Note: These conclusions are based on a small-scale benchmark and should be interpreted cautiously.

Use pure JavaScript for simplicity when performance is “good enough.”
Use wasm-bindgen for convenience when integrating Rust logic into JS-heavy projects.
Raw WASM exports offer higher performance, particularly for large or compute-intensive operations, but require more careful memory management and lower-level coding.
SIMD instructions further improve performance for workloads that are highly parallelizable.

Top comments (3)

Tristan Hoy • Oct 22

We noticed exactly the same thing! The underlying cause is all the dynamic allocation marshalling code that wasm-bindgen generates on both sides.

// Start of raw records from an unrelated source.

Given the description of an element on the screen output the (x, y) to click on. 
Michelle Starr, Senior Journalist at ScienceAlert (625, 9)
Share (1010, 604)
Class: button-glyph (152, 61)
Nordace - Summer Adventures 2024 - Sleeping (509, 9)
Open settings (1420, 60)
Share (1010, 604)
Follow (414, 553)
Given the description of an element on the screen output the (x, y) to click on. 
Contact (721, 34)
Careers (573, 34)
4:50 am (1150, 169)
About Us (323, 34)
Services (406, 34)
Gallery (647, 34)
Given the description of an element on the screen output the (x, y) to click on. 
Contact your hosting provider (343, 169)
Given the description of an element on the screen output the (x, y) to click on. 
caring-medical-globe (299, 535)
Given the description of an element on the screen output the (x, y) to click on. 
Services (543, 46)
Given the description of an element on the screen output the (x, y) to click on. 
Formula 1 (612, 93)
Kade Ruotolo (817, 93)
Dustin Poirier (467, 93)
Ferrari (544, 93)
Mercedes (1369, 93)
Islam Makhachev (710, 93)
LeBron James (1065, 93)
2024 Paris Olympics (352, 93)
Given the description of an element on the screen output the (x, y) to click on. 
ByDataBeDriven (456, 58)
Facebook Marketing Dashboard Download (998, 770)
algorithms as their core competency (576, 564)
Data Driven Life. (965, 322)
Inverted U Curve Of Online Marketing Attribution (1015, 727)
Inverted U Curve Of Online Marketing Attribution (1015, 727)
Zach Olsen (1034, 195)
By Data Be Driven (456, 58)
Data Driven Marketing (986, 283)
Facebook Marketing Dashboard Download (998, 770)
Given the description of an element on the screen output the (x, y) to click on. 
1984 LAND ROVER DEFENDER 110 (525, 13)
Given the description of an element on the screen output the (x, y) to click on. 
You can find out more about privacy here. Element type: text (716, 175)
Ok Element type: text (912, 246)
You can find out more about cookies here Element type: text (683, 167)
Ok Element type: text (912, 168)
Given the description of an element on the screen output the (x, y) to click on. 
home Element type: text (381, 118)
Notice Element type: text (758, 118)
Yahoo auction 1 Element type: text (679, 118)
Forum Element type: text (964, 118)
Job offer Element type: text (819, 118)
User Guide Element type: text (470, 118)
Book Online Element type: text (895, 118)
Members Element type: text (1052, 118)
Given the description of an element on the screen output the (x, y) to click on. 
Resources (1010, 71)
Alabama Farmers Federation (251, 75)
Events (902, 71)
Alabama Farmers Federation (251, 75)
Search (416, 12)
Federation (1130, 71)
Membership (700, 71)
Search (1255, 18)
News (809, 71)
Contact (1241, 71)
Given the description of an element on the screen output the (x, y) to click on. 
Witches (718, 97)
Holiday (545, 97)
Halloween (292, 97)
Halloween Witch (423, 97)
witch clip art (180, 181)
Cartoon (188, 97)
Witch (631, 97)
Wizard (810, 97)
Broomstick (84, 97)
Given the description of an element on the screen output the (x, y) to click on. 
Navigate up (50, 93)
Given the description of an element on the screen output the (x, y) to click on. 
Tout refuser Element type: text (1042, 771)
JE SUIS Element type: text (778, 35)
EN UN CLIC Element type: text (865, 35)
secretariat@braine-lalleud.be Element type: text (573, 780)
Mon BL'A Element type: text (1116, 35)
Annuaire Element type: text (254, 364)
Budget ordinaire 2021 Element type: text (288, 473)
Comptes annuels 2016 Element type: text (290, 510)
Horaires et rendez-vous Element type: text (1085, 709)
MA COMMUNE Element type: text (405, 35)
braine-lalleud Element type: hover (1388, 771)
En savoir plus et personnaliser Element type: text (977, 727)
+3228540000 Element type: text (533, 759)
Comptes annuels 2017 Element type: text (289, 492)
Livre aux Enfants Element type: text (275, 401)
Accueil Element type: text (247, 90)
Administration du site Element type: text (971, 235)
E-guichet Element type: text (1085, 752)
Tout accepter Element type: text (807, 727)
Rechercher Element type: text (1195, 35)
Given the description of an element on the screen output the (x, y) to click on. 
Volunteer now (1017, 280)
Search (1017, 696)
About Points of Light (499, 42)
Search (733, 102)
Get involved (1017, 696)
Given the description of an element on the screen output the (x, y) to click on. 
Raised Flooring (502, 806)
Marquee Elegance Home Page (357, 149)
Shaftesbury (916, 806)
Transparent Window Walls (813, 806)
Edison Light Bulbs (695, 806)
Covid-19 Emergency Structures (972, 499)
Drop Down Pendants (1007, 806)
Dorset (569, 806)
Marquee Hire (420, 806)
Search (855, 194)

Our results were exactly the same as yours: JS + wasm-bindgen was only marginally faster than pure JS.

This basically nuked our project, so we built an alternative to wasm-bindgen that's built on top of the same direct buffer mutation approach you've used here.

I'd be interested to know if this helps you solve your problem at all news.ycombinator.com/item?id=45664341

Alexander Girke • Sep 29

Interesting comparison. Can you tell what made the wasm-bindgen solution perform so bad? Is it just the data copying or is the tool doing some more magic that makes the performance degrade?

Bence Rácz • Sep 30

Thanks for the question!

I have a use case where my JS code creates a Float32Array of length 1M and then passes it to a wasm-compiled Rust function, which expects a &[f32] slice. If I do this the straightforward way using wasm-bindgen, I run into unnecessary memory usage and copying:
1. JS creates the Float32Array.
2. JS calls the wasm-bindgen-generated binding function and passes that array.
3. The binding wrapper allocates a new buffer in wasm memory and copies the contents of the array. Now I have roughly double the memory in use.
4. The underlying wasm function runs using the copied buffer.
5. The binding function deallocates the wasm memory copy when done.

The performance hit comes from both allocating the extra buffer and copying the data.